村岡実『Bamboo』

バンブー

バンブー

尺八でジャズ・・・というとまっさきに思い浮かぶのは私の場合、山本邦山。名盤の誉れ高い『銀界』や、山下洋輔富樫雅彦と共演した『ブレス』はかつて愛聴しました。特に後者は初めて富樫雅彦の演奏に接した一枚でもあり、思い入れもあるのですが、それはさておき今回の村岡実はそれらとは趣の異なる魅力があります。

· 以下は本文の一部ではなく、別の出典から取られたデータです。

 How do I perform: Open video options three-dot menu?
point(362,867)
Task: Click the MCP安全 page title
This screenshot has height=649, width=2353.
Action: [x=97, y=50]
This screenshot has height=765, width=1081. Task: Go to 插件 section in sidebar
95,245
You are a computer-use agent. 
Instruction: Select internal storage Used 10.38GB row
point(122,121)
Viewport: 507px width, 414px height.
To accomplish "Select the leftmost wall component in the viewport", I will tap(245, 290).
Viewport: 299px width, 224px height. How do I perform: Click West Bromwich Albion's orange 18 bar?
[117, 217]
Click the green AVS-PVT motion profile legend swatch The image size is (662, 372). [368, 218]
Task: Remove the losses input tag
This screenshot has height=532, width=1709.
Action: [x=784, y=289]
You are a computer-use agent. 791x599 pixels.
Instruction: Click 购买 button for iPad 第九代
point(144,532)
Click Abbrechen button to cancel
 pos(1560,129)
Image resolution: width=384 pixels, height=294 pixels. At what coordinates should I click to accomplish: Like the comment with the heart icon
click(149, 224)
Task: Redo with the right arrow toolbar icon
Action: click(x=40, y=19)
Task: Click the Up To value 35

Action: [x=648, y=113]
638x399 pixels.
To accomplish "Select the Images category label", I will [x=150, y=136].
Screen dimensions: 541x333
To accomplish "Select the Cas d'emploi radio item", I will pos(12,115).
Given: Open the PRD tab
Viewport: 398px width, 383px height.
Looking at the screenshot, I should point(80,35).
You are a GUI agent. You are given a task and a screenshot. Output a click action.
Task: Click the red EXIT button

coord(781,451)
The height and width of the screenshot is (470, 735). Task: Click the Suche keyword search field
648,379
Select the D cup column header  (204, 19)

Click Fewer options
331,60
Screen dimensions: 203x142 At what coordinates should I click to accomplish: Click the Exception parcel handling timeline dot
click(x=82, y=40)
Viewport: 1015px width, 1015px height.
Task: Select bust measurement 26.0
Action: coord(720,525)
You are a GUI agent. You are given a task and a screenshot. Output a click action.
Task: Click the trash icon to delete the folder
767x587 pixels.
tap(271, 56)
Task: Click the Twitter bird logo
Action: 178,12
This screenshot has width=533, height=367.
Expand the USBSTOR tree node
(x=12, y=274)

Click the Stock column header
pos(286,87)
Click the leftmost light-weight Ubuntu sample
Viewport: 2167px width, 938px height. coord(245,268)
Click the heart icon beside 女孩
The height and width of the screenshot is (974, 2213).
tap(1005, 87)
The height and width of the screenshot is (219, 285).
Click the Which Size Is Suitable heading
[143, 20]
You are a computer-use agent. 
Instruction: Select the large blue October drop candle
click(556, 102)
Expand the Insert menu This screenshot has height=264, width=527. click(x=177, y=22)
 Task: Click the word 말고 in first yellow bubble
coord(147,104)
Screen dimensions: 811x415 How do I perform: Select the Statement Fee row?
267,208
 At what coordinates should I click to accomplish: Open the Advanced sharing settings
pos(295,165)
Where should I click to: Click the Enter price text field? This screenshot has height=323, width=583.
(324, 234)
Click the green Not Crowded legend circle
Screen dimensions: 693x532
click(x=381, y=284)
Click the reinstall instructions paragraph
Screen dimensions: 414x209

1970年に発表されたこのアルバムの前半は村岡を中心として結成された和楽器中心のグループ“ニュー・ディメンション・グループ”による演奏。後半はドラム、オルガン等による編成のザ・ニュー・エモーションズによる演奏が収録されています。バカラック・ナンバー「サン・ホセへの道」やトニー・ハッチ「コール・ミー」などを取り上げたニュー・エモーションズ・サイドの演奏は10年以上前に聴いていたら、ラウンジものとして捉えていたかもしれません。しかし、聴き応えがあるのはやはり前半。冒頭の「テイク・ファイヴ」から和的にスイングする不思議な感覚のグルーヴを体験できます。アレンジを手がけた池田孝によるオリジナル「陰と陽」での和太鼓・ソロは海外のDJにも人気だとか。山本邦山のような緊迫感は無いものの、和洋を越えたポップさが感じられるユニークなアルバムといえるでしょう。